Agave: Planta suculenta típica de regiões semiáridas, investigada por um programa coordenado pela Universidade Estadual de Campinas (Unicamp). Ainda em fase experimental, ela pode gerar até 7.400 litros de etanol por hectare/ano — menos que a cana, mas mais que o milho e com vantagem em áreas secas. O desafio: metabolizar o açúcar (inulina) da planta, para o qual foi desenvolvida uma cepa modificada de levedura.
Impactos para o setor de bioenergia
Para o agro e para a indústria, estamos diante de uma virada: usinas tradicionais de cana-açúcar podem mudar o “mix” nas entressafras, processando milho, sorgo ou trigo. Isso reduz o período de ócio e melhora a eficiência produtiva. Do ponto de vista regional, novas matérias-primas abrem caminhos em regiões que antes tinham menor competitividade para a cana. Denk-se no Sul do país ou no semiárido, onde o agave ou o sorgo demandam menos água ou se adaptam melhor.
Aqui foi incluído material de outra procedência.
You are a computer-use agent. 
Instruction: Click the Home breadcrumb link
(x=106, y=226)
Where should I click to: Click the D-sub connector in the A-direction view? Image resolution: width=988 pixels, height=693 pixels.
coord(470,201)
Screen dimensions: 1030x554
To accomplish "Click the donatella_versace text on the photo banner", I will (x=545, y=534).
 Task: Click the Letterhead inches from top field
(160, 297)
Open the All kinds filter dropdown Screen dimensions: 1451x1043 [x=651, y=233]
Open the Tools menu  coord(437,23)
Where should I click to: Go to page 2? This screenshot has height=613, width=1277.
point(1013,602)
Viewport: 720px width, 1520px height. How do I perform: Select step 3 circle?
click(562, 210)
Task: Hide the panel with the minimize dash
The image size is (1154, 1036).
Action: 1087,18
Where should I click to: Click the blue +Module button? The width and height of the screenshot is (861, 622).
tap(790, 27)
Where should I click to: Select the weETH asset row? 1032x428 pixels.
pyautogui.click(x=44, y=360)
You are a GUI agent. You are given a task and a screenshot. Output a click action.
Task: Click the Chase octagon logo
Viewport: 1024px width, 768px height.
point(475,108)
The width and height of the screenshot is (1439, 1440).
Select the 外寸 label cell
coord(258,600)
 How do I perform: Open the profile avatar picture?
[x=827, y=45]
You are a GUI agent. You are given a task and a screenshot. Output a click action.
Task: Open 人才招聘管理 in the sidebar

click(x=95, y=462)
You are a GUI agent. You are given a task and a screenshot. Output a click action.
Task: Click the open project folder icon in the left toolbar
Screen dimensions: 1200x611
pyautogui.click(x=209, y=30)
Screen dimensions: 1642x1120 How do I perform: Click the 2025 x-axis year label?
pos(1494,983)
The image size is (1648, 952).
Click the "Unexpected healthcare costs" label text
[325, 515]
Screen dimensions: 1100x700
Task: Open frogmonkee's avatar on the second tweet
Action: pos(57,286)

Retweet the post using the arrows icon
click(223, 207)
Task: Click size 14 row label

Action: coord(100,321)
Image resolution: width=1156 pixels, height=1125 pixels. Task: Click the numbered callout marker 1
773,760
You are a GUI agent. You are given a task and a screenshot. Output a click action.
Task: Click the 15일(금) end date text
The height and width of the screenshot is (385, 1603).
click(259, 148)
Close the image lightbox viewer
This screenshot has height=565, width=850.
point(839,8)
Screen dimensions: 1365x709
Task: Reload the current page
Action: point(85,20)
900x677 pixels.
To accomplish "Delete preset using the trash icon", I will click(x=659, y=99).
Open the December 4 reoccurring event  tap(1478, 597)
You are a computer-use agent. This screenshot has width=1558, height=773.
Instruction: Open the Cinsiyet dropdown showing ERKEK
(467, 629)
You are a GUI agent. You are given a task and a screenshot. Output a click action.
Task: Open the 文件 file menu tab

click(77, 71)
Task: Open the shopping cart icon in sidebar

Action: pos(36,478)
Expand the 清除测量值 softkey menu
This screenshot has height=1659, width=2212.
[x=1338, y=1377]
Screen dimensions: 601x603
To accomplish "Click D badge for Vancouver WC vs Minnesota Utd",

Também há repercussão para o setor financeiro e investidores: novas tecnologias, novas usinas, novos fluxos de negócio.
Desafios persistem
Claro: não é “substituir” a cana e sim “complementar”. A cadeia da cana está consolidada, com know-how, logística e escala. As novas matérias-primas exigem investimento em pesquisa, adaptação tecnológica e mercados para subprodutos. No caso do agave, por exemplo, ainda não há produção comercial de etanol no Brasil. E, para o trigo ou outros cereais, custos logísticos e de processo ainda são barreiras em regiões onde o etanol de cana domina. A diversificação das matérias-primas — milho, sorgo, trigo, agave — sinaliza uma indústria mais resiliente, mais estratégica e aberta a inovações. Para o Brasil, é mais do que “mudança de matéria-prima”: é a fixação de um futuro energético que conecta tradição (a herança pró-álcool) e visão (a bioeconomia que desponta).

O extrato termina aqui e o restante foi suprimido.